Die Nacht auf dem riesigen Parkplatz bei der Sporthalle in Gijon war sehr ruhig. Am Morgen ist es teilweise bewölkt bei 13 Grad.

Ich möchte versuchen, einen zentrumsnahen Parkplatz zu finden. Tomtom will mich über die Autobahn leiten, Google Maps schlägt eine Route am Strand entlang vor. Ich entscheide mich für letztere. Das Problem: der Parkplatz ist voll. Ebenso der nächste. Ich probiere es mit kostenpflichtigen Längsparkplätzen entlang einer Straße. Mit Ludwig junior hätte ich eine Lücke gefunden, aber mit Ludwig senior schaffe ich das nicht. Also weiter zu einem Parkplatz bei einem Friedhof. Da müsste ich zwei Parzellen belegen, was das Risiko eines Strafzettels mit sich bringt. Ich gebe Gijon eine letzte Chance. Die Gegend kommt mir von gestern bekannt vor - ich bin im Kreis gefahren. Der neue Parkplatz ist sehr groß und bietet genügend Platz. Von meinem Übernachtungsplatz ist er nur rund einen Kilometer entfernt. Gefahren bin ich jedoch 19 km quer durch die Stadt - das hätte ich auch einfacher haben können.

Es ist 10:45. Ich esse einen verfrühten Mittags-Snack: zwei Weckerl mit der restlichen Mortadella und Käse.

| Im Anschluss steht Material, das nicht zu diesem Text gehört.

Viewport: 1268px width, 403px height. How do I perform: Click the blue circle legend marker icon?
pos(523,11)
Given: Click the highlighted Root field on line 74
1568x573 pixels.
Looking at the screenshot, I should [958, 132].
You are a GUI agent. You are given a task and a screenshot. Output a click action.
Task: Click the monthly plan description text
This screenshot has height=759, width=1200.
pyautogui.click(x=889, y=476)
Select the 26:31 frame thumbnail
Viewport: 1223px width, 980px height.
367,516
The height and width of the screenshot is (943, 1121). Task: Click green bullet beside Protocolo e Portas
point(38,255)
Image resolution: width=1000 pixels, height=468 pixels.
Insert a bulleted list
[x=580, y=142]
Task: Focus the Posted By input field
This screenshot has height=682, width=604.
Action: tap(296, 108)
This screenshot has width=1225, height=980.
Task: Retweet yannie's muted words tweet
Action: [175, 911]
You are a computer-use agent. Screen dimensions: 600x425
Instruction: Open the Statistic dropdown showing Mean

Ich marschiere los. Am Strand entlang erreiche ich die Altstadt, steige auf einen kleinen Hügel dahinter und gehe am Hafen vorbei bis zum Eisenbahnmuseum (Eintritt frei). Auf dem Rückweg durchs Zentrum entdecke ich eine Fußgängerzone. Gijon ist groß, man kann kilometerweit gehen, ohne dass man viele Fotomotive entdeckt - die Stadt ist nicht hässlich, aber auch nichts Besonderes.












Gestern ist mir bei der Fahrt zum Stellplatz ein hoher Turm aufgefallen. Heute sehe ich ihn aus der Nähe an. Er gehört zur Universität Universidad Laboral.



Ich mache mich auf den Weg nach Oviedo. In Lugones verlasse ich die Autobahn, um einen Shopping-Stopp beim Lidl einzulegen.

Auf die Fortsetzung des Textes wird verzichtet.